La Commission intimée reconnaît qu’elle remplit une fonction quasi judiciaire lorsqu’elle décide de rejeter en vertu de l’al. 36(3)b) de la Loi canadienne sur les droits de la personne une plainte qui n’est pas fondée. Elle reconnaît en outre que l’équité dans la procédure exige qu’un plaignant ait la possibilité de présenter des arguments, du moins par écrit, avant qu’on donne suite au rapport; toutefois, la tenue d’une audience n’est pas obligatoire.
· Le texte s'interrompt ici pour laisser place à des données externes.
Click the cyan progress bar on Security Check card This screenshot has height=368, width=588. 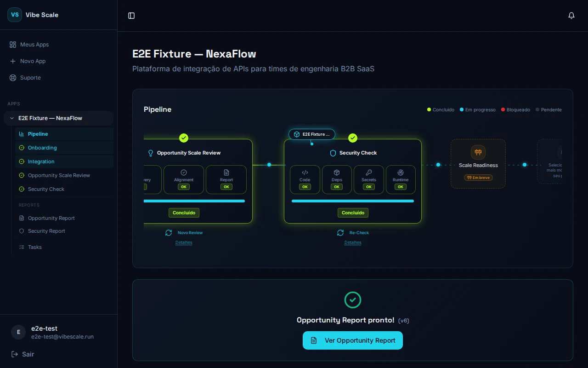pos(353,201)
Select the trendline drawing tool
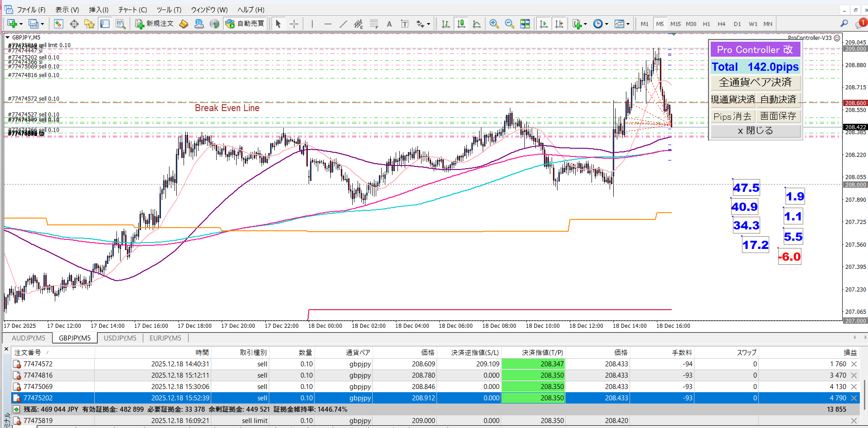 click(x=343, y=24)
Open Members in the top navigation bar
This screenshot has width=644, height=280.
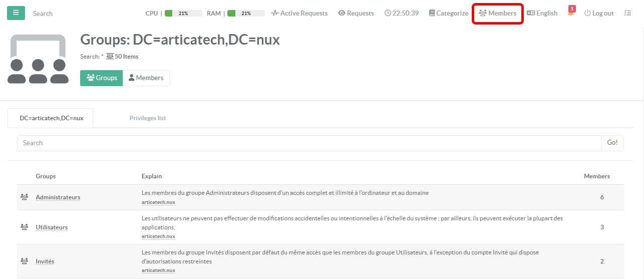coord(498,14)
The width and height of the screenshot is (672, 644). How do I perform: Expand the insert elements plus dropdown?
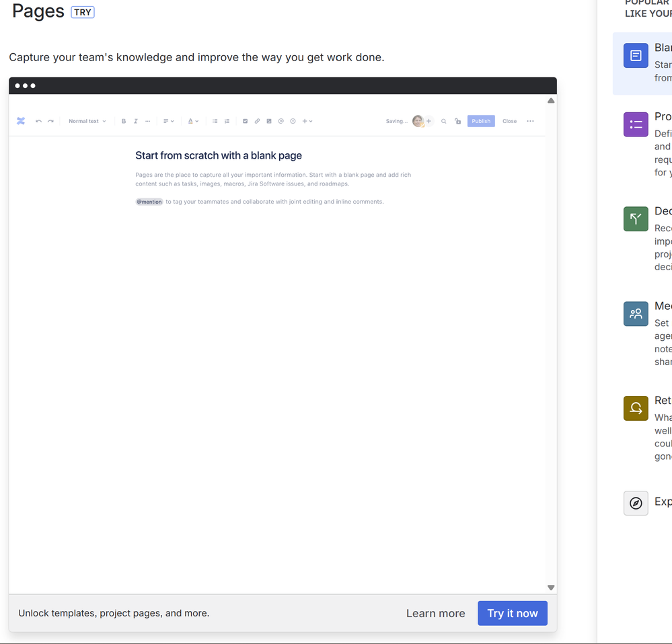coord(307,121)

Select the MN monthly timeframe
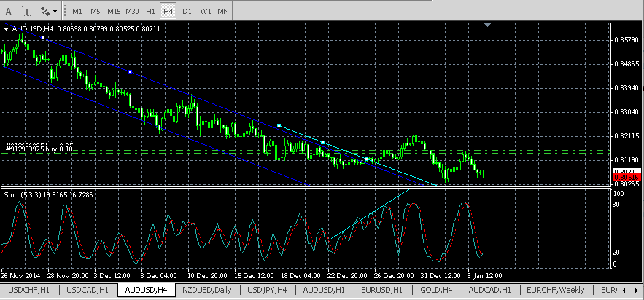[223, 11]
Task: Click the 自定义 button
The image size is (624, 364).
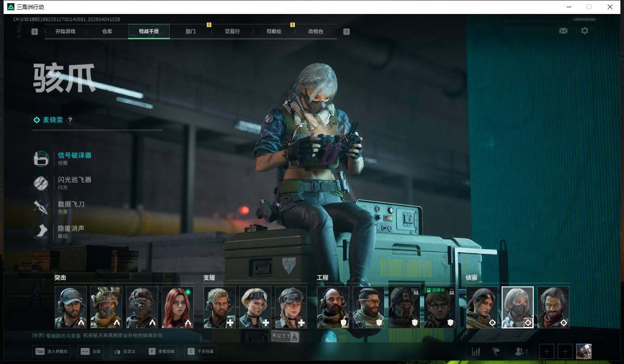Action: (125, 351)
En dernier lieu, la Commission reconnaît que, pour s’assurer que ces arguments sont produits en connaissance de cause, elle doit, avant de rendre sa décision, révéler à l’intéressé les éléments essentiels de la preuve produite contre, lui.
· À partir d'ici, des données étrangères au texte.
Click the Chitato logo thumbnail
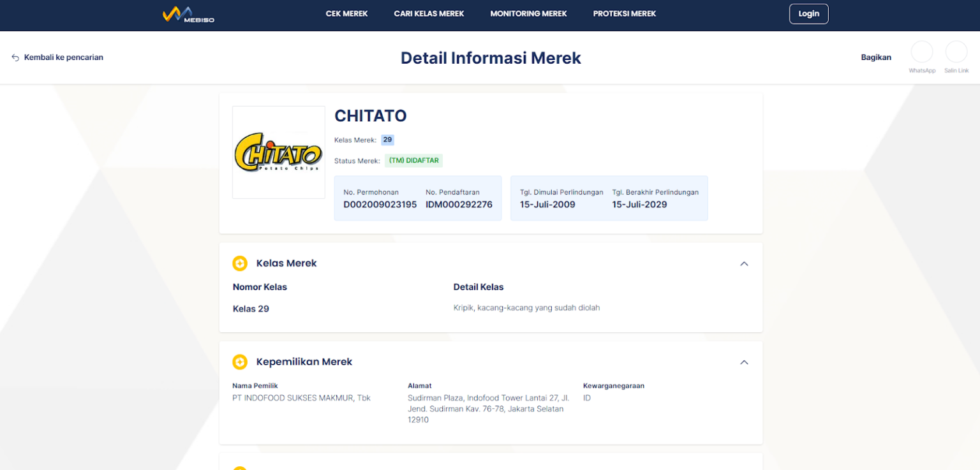 pyautogui.click(x=279, y=152)
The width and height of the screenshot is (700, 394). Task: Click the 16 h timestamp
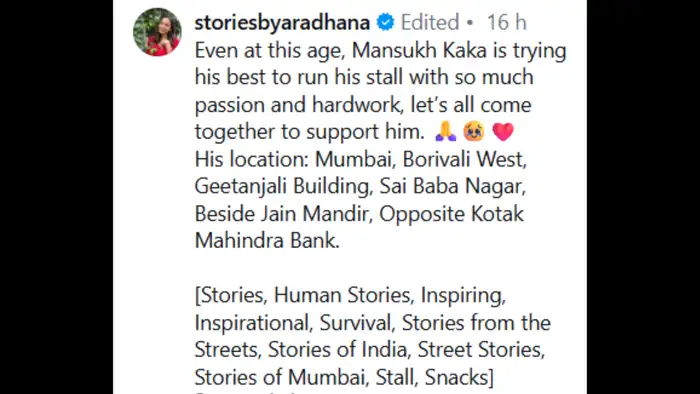[507, 22]
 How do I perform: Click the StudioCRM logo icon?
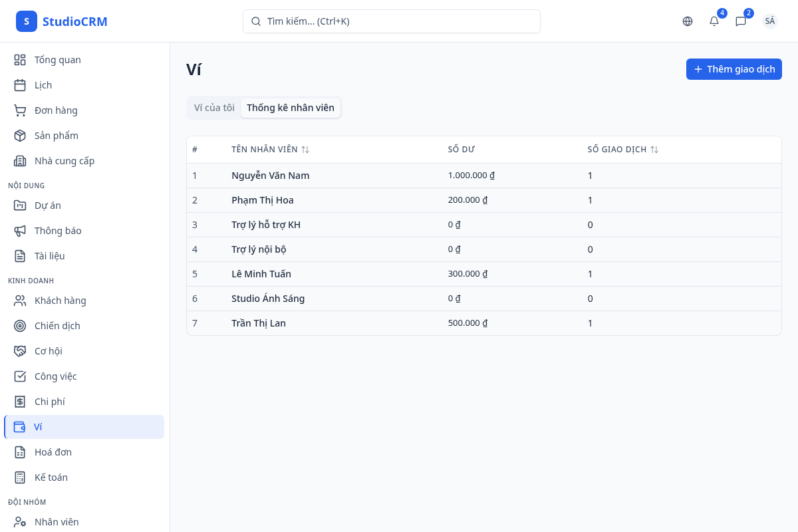[27, 21]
Vu la nature et la portée des renseignements communiqués à l’appelante par l’enquêteur, la Commission intimée reconnaît que les éléments essentiels de la preuve contre l’appelante ne lui ont pas été communiqués avant la décision. La Commission convient également que ce pourvoi doit par conséquent être accueilli et que l’appelante a droit à ses dépens comme entre avocat et client. Sans me prononcer sur tous les aspects de la norme de conduite à laquelle la Commission doit se conformer, j’estime qu’elle doit dans tous les cas satisfaire à celle énoncée par l’intimée. Puisqu’elle ne l’a pas fait en l’espèce, le pourvoi doit être accueilli.

L’avocat de l’intimée nous fait savoir que, depuis l’affaire Radulesco, sa cliente ne procède plus de la même manière. En effet, elle s’efforce maintenant de se conformer dans tous les cas à la norme à laquelle elle aurait dû, comme elle le reconnaît, se conformer en l’espèce. L’intimée nous demande toutefois d’exprimer notamment notre avis sur son droit de ne pas communiquer des renseignements à cause de leur caractère confidentiel. L’avocat de l’intimée paraît craindre qu’on ne conclue de la concession faite dans la présente instance qu’il reconnaît l’existence d’une obligation de communiquer dans tous les cas tous les éléments importants de la preuve recueillie contre le plaignant. C’est la première fois que cette Cour est

[Page 411]

appelée à se prononcer directement sur les actes accomplis par la Commission en vertu de la Loi. On comprend donc que l’intimée souhaite obtenir l’opinion de la Cour sur les normes de conduite à suivre pour exercer sa compétence de façon appropriée, particulièrement en ce qui concerne la non-communication de renseignements dans les cas où cela est indiqué, et qu’elle en tirerait probablement profit.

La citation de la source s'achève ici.